Когда он начал понимать язык, то стал различать людей по именам. Старуху звали Сальная Рука, а ее дочь - Молодая Телка. Имя жены сына он не понял - этих слов он не знал. Индейца, взявшего его в плен, звали Желтая Рубашка.
Начав понимать, он стал понемногу разговаривать и тогда почувствовал себя уже не таким одиноким. Раньше никому и в голову не приходило разговаривать с ним, поскольку он бы все равно ничего не понял. Он спросил у старухи:
- Как меня зовут? - Ему необходимо было знать свое имя.
Старуха пожала плечами, давая понять, что никакого имени у него не было.
Он сказал ей на языке «кроу»:
- Меня зовут Лошадь.
Он повторил фразу, и она кивнула. После этого его называли Лошадь, если вообще обращались к нему. Никто не придавал этому значения, кроме самого пленника.
Он уже мог покидать пределы деревни, даже убежать, но приближалась зима. Он не решился уходить без лошади. Ему необходимы были одежда и более надежное оружие. Красть он не смел - в этом случае за ним бы погнались и наверняка догнали бы. Не забывая о теплом доме в Бостоне, он решил перезимовать с индейцами.
В одну из холодных ночей он пробрался в вигвам, когда все уже улеглись. Даже лошадь могла спасаться от ветра. Старуха заворчала, но довольно вяло. Она не прогнала его.
Он начал понимать, насколько семья, владевшая им, отличалась от других. Судьба была жестока к ним. В коротком злом споре среди старух одна из них потешалась над Сальной
Рукой, говоря:
- У тебя нет никаких родственников!
Старуха горячо возражала, рассказывая о подвигах своего отца и дяди, о подвигах своих братьев. И у нее самой было четыре сына - напоминала она своей обидчице, на что та презрительно вопрошала:
- Где они?

Позже белый пленник видел, как старуха вздыхала, стонала и бормотала что-то, сидя на корточках и глядя на свои изуродованные руки. Теперь он понимал, почему они были такими: скорбящий часто отсекал себе фалангу какого-нибудь пальца. А Сальная Рука часто скорбела. Впервые он почувствовал жалость, но подавил ее: жалость, как и гнев, он не мог себе позволить. «Какие истории я порасскажу дома!» - думал он.
Он сморщил нос. В лагере всегда пахло животными, мясом и прогорклым жиром. Он посмотрел на свои голые дрожащие ноги и удивился, вспомнив, что по-прежнему оставался только лошадью.

Старухе он не мог доверять. Она кормила его только как раба, иначе он бы умер и ей некем было бы хвастаться. В суровости ее характера он убедился в тот день, когда ей надоело все время запинаться об одну из множества собак, обитавших в лагере. Это была ее собственная большая и сильная собака, тащившая санки с грузом, когда деревня куда-нибудь перемещалась.

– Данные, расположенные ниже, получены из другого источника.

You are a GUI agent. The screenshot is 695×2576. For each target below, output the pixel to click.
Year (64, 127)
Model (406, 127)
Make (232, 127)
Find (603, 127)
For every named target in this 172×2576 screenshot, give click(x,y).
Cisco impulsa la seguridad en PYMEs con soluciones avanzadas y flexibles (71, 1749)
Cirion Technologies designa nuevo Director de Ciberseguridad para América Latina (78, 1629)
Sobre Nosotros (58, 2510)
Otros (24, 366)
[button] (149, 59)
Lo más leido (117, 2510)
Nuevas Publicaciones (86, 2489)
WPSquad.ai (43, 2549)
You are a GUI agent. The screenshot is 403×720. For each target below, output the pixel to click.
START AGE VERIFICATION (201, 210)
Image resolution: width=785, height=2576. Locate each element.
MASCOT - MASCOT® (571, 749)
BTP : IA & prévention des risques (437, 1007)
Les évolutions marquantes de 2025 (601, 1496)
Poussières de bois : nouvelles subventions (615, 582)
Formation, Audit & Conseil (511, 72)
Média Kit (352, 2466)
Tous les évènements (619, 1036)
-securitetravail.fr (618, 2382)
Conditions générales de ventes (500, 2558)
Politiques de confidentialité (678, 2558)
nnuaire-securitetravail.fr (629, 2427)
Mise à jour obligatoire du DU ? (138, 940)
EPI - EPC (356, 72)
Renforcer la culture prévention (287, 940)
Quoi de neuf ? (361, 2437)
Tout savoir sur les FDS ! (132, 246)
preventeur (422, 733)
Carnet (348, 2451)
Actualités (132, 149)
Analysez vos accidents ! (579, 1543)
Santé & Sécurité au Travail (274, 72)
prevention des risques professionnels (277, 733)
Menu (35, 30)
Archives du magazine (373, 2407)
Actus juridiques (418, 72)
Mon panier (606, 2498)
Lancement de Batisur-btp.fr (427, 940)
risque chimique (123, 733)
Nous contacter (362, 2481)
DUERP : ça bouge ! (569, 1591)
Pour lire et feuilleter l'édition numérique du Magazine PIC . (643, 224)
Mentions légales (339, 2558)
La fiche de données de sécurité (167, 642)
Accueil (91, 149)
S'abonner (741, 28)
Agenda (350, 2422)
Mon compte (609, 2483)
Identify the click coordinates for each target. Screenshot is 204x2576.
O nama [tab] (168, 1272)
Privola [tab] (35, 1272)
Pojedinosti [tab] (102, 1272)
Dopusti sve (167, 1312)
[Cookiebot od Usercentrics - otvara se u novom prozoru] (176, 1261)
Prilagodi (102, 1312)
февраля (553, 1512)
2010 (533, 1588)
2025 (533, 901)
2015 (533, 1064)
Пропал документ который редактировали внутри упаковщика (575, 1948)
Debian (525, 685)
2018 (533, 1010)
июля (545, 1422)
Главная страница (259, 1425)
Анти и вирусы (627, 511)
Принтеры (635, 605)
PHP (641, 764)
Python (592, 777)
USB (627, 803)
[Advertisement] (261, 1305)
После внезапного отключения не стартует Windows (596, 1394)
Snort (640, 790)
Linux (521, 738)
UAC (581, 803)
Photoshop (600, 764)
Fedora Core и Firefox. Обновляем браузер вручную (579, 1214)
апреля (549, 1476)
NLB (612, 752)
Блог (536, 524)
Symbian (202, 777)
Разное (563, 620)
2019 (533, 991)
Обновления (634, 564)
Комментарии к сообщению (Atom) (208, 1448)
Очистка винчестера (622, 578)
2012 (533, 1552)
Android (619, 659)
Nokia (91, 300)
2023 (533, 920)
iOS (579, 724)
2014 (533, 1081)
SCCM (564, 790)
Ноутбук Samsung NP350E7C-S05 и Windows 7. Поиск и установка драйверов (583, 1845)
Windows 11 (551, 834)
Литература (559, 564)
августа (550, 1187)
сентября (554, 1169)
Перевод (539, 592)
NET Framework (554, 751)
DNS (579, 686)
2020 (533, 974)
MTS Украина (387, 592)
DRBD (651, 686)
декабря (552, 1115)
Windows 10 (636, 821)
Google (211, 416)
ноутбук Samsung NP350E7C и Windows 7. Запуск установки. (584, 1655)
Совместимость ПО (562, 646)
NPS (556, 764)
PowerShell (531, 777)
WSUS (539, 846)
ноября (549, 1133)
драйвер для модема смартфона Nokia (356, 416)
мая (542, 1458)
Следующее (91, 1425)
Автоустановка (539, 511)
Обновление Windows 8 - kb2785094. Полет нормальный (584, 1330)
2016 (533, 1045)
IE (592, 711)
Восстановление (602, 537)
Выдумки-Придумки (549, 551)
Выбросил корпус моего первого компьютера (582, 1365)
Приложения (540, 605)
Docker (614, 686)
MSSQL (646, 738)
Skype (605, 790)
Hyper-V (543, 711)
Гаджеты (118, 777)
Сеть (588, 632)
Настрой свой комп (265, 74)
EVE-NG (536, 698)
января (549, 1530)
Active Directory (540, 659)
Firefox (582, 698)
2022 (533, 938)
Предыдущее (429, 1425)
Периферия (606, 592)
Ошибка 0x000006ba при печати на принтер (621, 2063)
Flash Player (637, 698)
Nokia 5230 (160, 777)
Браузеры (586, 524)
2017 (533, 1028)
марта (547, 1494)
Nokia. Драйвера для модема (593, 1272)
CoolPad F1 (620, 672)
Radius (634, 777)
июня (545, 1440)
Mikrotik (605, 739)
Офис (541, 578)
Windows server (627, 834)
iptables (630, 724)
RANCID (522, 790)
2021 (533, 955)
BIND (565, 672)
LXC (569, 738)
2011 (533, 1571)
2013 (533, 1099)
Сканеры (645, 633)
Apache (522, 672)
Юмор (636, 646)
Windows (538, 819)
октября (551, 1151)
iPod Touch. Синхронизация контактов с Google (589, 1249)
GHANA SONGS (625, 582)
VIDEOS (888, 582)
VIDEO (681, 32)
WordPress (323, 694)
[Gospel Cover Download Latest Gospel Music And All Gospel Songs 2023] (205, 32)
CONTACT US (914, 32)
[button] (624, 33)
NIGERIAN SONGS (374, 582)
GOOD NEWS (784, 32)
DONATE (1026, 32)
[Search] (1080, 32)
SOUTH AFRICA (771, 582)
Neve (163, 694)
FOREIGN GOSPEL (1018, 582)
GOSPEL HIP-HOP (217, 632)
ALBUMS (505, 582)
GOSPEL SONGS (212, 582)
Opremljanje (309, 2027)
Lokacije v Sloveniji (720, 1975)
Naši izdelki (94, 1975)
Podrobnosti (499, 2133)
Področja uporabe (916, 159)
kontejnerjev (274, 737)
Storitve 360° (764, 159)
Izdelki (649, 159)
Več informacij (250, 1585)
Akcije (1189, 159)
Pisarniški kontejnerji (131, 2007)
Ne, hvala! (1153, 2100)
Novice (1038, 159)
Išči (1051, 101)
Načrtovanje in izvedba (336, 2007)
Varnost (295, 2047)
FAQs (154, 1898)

Он видел, как она много раз пинала эту собаку, обычно дремавшую у входа в вигвам. Собака, тявкнув, уходила, но потом опять попадалась под ноги. Один раз после очередного пинка старуха закричала на собаку, но та едва приоткрыла сонные глаза. Тогда старуха схватила топор и одним ударом отрубила собаке голову. Довольная своим поступком, она кивнула пленнику, чтобы он утащил тело собаки.
Он подумал, что такое могло бы случиться и с ним, если бы он был собакой. Но он был лошадью.

Все свои надежды он связывал с дочерью старухи. Он вознамерился ухаживать за ней, понимая, насколько беден он был и бесправен. У него не было ни лошади, ни оружия, кроме старого лука и стрел.
По обычаю тот, кто ухаживал за девушкой, должен был подарить её старшему брату лошадей и добыть для её матери много мяса. Белый пленник не мог ждать, когда у него появятся лошади и мясо. Его ухаживания, были тайной. Он не мог, как молодые индейцы, пройтись мимо стайки девушек, наигрывая на дудочке, сделанной из воздушной кости орлиного крыла. Не мог он и проехаться перед вигвамом Молодой Телки на лошади, облачившись в яркую одежду.
«Там, дома, - думал он, - я бы мог жениться на ком угодно». Но теперь о доме не стоило задумываться. Будущее надо было заработать.

У него хватало духу лишь изредка подмигивать Молодой Телке и выражать свое восхищение, в то время как она хихикала и прятала лицо. Самое большее, что он мог сделать, чтобы получить себе невесту, -  это убежать вместе с ней, но для этого он должен был дать ей лошадь.
Но лошадь могла у него появиться только в том случае, если он убьет кого-то.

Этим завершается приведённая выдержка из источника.